According to a report on the Chattanooga Times Free Press website at the weekend, the company plans to idle the last of its knitting and sewing machines in Dayton at the end of next month and cease all operations in December, ending a century-old business that began as the Dayton Hosiery Mill in 1913.
Kayser-Roth manufactures the Hue, Utopia by Hue, No nonsense, Burlington, Calvin Klein Hosiery, and june&daisy brands, and has other plants in North Carolina and Arkansas. With a rich history, and known for ideas and innovation, Kayser-Roth is a leader in mens, womens and childrens socks, womens tights, leggings, sheer hosiery and sleepwear.
According to the report, the shutdown will affect the last 85 employees of the Dayton mill, which had more than 500 employees in the 1980s at its peak, when the company operated more than 400 hosiery knitting machines. The plant takes raw yarn and knits, sews, dyes the yarn into women's hosiery sold under the Calvin-Klein, Hue and No nonsense labels.
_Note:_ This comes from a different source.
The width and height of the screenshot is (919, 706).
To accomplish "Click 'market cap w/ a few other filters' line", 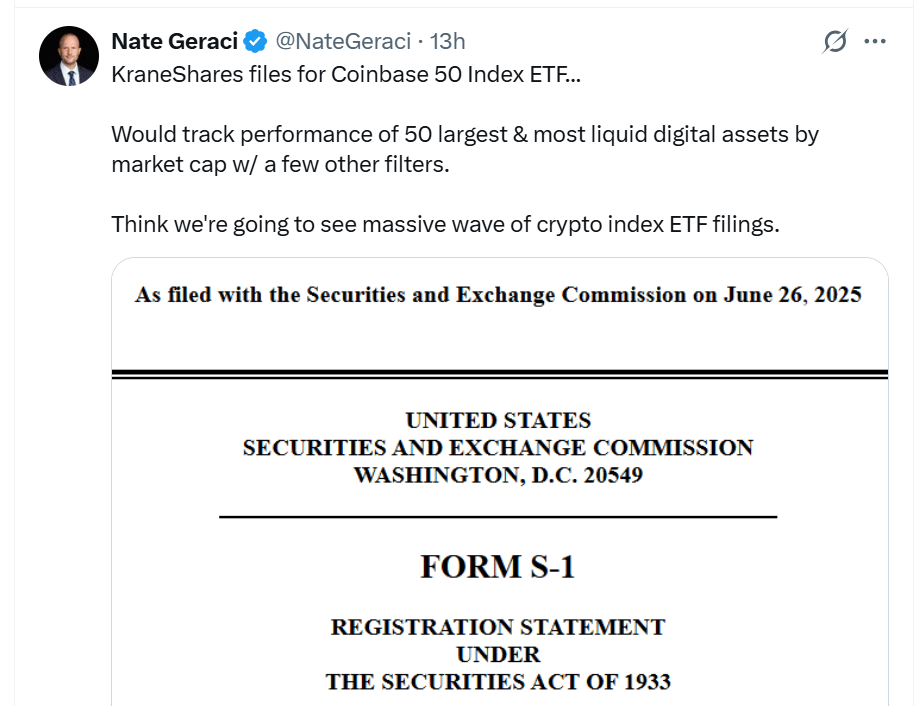I will click(280, 163).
The 200,000 square feet Dayton mill was built in 1955 when the Chester H. Roth Co. purchased the Graysville Hosiery Mill on Main Street and relocated the Dayton facility. The mill is the smallest of the four remaining Kayser-Roth hosiery plants. Most of the production now done in Dayton will shift to Kayser-Roth's bigger and more modern plant in Lumberton, N.C. once the facility is idled later this year.
Under the No nonsense name, the company announced in 2013 it was expanding its North Carolina operation, investing up to $28 million and creating 100 jobs.
"It's the end of an era, and I'm honoured to have worked with such a good group of people here," Dayton plant manager Bob Wisener told the Times Free Press. "Unfortunately, our orders have been decreasing over the past three to five years to the point where logistically it just makes sense to consolidate our operations elsewhere."
Kayser-Roth gave the state of Tennessee the required 60-day WARN notice of the plant closing in late August and the state's rapid response team is already moving to aid workers who will be displaced by the plant closing. Most of those still employed at the mill have worked at the plant for many years "and this is home for most of us," Wisener said.